(Task requirements) Take every line from the records below that includes the word "warning".

(Records for the task Opens)

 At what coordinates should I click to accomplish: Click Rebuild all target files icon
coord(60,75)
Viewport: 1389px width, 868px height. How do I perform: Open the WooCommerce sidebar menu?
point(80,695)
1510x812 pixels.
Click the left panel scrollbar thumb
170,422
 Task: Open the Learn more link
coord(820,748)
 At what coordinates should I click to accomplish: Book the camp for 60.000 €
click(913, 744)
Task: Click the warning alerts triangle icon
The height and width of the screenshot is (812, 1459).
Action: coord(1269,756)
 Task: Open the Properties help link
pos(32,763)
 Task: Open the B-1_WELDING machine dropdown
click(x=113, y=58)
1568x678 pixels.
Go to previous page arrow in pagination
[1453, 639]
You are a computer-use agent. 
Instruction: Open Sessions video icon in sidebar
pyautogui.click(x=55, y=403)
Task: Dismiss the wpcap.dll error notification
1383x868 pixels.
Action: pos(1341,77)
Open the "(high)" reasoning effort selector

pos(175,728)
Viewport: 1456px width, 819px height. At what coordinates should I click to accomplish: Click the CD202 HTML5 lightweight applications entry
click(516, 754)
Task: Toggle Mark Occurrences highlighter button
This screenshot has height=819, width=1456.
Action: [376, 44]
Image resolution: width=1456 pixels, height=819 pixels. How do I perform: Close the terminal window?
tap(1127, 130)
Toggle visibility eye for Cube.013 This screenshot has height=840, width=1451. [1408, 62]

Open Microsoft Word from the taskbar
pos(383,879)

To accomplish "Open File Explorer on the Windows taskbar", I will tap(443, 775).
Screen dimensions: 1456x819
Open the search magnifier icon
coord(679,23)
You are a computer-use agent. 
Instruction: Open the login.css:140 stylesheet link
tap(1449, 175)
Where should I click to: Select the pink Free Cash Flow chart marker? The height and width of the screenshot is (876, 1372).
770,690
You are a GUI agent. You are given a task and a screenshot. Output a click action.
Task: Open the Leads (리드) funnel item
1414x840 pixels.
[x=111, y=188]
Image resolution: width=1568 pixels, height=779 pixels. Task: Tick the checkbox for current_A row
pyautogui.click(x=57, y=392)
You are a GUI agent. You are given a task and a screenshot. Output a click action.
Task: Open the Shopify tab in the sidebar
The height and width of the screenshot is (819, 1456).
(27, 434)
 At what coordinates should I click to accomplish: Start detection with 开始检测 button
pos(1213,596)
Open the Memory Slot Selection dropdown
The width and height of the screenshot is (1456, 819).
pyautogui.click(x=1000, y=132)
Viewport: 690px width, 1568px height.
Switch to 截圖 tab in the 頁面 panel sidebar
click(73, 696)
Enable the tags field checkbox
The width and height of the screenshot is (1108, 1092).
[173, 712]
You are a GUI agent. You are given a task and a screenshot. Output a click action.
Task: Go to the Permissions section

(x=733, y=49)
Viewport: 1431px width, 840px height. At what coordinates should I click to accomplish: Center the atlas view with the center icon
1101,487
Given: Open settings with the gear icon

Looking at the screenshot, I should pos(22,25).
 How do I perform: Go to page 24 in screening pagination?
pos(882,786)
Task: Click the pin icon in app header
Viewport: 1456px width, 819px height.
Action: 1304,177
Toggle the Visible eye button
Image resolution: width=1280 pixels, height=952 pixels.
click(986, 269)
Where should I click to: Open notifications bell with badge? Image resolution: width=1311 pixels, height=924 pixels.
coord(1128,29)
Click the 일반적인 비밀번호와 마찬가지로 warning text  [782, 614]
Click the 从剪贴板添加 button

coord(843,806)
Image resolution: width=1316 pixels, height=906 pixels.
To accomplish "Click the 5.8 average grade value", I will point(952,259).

(Records for the task Closes)

(Task result)
Task: Click the warning alerts triangle icon
Click the 일반적인 비밀번호와 마찬가지로 warning text  [782, 614]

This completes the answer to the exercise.